— start —

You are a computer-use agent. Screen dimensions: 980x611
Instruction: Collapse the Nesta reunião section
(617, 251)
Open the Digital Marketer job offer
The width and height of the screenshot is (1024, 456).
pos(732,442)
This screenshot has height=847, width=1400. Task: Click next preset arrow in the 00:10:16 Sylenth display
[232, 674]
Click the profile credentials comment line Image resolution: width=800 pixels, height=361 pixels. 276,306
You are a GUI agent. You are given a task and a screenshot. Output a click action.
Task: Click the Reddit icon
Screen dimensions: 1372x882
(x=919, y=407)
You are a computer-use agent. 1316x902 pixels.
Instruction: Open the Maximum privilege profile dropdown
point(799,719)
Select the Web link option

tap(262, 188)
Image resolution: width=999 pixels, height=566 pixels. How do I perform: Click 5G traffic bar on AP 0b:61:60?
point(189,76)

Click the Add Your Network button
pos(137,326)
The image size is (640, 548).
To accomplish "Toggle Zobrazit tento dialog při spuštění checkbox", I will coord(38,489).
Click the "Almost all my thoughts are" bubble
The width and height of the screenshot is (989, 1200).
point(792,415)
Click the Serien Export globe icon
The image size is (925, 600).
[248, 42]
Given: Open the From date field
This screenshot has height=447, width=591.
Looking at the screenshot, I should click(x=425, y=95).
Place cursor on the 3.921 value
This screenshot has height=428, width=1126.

— end —

=== DIRECTION ===
Write out the lines from the one holding "Given: Open the From date field" through the end of the items, inclusive.

=== ANSWER FOR THIS EXERCISE ===
Given: Open the From date field
This screenshot has height=447, width=591.
Looking at the screenshot, I should click(x=425, y=95).
Place cursor on the 3.921 value
This screenshot has height=428, width=1126.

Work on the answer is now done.